YOUR OBJECTIVE> Exclude the pictures. Transcribe, exactly as written, the lines from the one with "Given: Click the scrollbar down arrow" through the end of the entries below.

(DATA PROVIDED begins)

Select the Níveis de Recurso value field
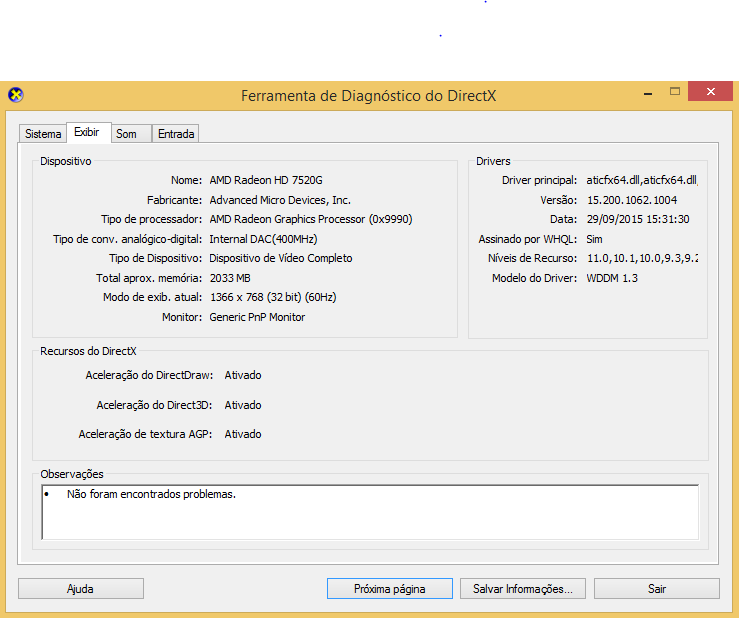The width and height of the screenshot is (739, 618). 641,258
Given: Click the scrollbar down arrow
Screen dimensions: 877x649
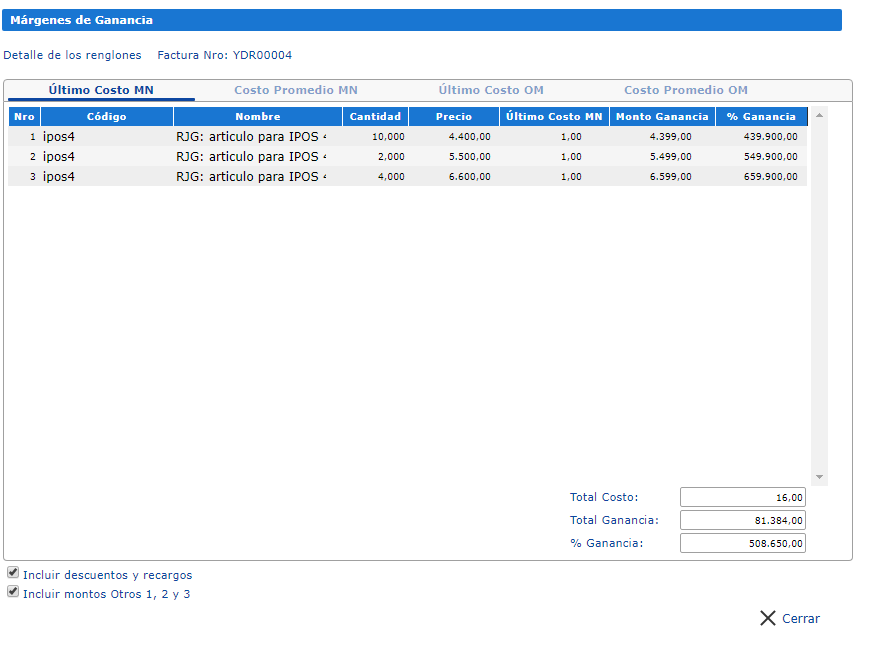Looking at the screenshot, I should 820,477.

(DATA PROVIDED ends)

ANSWER BELOW>
Given: Click the scrollbar down arrow
Screen dimensions: 877x649
Looking at the screenshot, I should 820,477.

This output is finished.